Web Application Firewall (WAF)
A security solution monitoring and filtering HTTP/HTTPS traffic to web applications, protecting against SQL injection, cross-site scripting, DDoS, and other web attacks.
Webhook
An HTTP callback that sends real-time data when events occur. Instead of polling for changes, systems push notifications to your endpoint automatically.
Webhook in Marketing
An automated HTTP callback that sends real-time data between marketing tools when specific events occur, enabling instant communication between systems without polling.
Weights
The numerical values in neural networks that are learned during training. They determine how strongly inputs influence outputs.
Weights & Biases
An ML platform for experiment tracking, model management, and collaboration in machine learning projects.
Weights & Biases (W&B)
A popular MLOps platform for experiment tracking, model visualisation, and team collaboration in machine learning projects.
Whistleblower Protection
Legal protections for individuals who report suspected misconduct, illegal activity, or dangers within an organisation, shielding them from retaliation and adverse consequences.
Wish List
A feature allowing customers to save products for future reference, serving as a purchase intent signal and remarketing opportunity for e-commerce businesses.
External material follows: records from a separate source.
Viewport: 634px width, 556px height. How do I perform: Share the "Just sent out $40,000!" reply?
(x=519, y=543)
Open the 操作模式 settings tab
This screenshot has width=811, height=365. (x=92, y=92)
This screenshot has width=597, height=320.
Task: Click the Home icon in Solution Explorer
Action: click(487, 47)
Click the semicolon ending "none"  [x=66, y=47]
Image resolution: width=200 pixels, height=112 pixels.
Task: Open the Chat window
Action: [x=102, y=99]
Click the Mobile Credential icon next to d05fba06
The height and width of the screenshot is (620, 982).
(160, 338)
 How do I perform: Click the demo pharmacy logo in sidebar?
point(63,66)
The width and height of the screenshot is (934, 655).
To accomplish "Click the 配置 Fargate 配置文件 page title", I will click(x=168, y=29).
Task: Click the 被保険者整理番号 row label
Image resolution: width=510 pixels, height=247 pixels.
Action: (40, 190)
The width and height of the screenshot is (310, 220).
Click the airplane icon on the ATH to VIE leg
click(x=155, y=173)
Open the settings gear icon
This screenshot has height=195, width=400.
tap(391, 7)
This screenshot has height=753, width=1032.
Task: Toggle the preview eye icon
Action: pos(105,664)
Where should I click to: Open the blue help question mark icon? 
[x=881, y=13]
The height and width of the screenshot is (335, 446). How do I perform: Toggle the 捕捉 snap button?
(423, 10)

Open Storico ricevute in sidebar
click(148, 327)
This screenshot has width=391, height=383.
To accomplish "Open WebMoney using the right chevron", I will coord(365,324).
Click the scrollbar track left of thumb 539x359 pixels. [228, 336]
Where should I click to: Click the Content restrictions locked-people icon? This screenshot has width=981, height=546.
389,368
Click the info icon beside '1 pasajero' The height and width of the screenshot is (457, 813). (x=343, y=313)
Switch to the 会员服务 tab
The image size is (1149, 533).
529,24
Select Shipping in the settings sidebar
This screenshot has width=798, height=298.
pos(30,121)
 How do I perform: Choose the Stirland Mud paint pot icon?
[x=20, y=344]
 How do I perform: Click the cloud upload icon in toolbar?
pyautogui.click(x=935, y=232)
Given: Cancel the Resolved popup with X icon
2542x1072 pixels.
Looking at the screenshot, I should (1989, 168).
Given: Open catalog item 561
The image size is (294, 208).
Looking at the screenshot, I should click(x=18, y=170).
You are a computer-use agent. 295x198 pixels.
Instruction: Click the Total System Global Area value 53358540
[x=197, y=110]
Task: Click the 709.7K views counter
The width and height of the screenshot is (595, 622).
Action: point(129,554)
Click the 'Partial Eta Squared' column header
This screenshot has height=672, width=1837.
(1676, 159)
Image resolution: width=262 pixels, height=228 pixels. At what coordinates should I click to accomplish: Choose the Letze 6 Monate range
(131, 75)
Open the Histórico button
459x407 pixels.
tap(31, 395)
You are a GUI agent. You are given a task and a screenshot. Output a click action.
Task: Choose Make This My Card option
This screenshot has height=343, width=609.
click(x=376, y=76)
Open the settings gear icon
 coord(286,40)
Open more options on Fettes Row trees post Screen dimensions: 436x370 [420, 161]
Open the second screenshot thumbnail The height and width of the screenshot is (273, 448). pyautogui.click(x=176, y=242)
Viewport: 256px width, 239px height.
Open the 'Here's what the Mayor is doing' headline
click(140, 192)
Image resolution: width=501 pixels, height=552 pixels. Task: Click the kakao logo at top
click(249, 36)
Work Breakdown Structure (WBS)
A hierarchical decomposition of the total scope of work into smaller, manageable components, breaking down project deliverables into progressively more detailed levels.
Work in Progress (WIP)
The total amount of work that has been started but not yet completed at any given point in time, with WIP limits being a key technique for improving flow efficiency.
Workflow
A defined sequence of automated tasks that accomplish a business process. AI workflows combine multiple AI and non-AI steps.
Workflow Engine
Software that executes and manages business workflows, routing tasks, handling approvals, and tracking progress through multi-step processes.
Workflow Template
A reusable, pre-configured workflow pattern that can be customised for specific use cases, accelerating automation development.
Workplace Health and Safety (WHS)
The legal framework and practices that ensure the health, safety, and welfare of all people at work, governed in Australia primarily by the model Work Health and Safety Act adopted by most states and territories.
Zapier
A no-code automation platform that connects apps and automates workflows through trigger-action integrations called Zaps.
Zero Trust
A security model based on the principle of "never trust, always verify" where no user, device, or network is automatically trusted, and every access request must be authenticated and authorised.
Zero Trust Architecture
A security framework requiring all users and devices to be authenticated, authorised, and continuously validated before accessing applications, regardless of network location.
Zero-Shot Learning
Performing tasks without any examples in the prompt, relying solely on the model's pre-trained knowledge and the task description.